> [ABOUT THIS TASK]
In the blog post below, what GPS device did the writer receive as an early birthday present?

> [EXTRACT PROVIDED]
● ● ● ●
Overcaffeinated and loving it!

First off, I got a wonderful early birthday present from my darling husband Takaza last night: a Magellan Meridian GPS. With this little toy, we’re going to do some fun geocaching – I can’t believe that there are 27 caches just within a 10-mile radius of our house! I guess that’s what happens when you live in an area full of technogeeks. This seems like a really fun thing for the two of us to work together on, plus it gets us out of the house, which is always good. I also want to try hunting down benchmarks, something that Barbarian suggested when we were last in Chicago. Looks like there’s dozens of them in our area, as well.

Need to run some errands today – drop off a copy of our commitment ceremony invitation to Dan so he can show it to his cow-orker, who was just proposed to and is trying to figure out all the details so they can get married in May (!). Also, I need to stop by Wal-Mart to see if they have a new cutter for my electric razor, too (yeah, I can order it online but I want instant gratification, dammit!). And just for fun maybe I’ll stop by the NC State Farmers Market and see if they have some good fresh produce. Naturally, I’ll have the GPS on during all this so I can figure out the other fun stuff it does…

3 thoughts on “Overcaffeinated and loving it!
● ● ● ●
> [PROVIDED MATERIAL]
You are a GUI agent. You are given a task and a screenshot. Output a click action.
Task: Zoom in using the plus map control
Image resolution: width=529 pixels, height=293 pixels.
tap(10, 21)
● ● ● ●
> [ANSWER TO THE EXERCISE]
A Magellan Meridian GPS.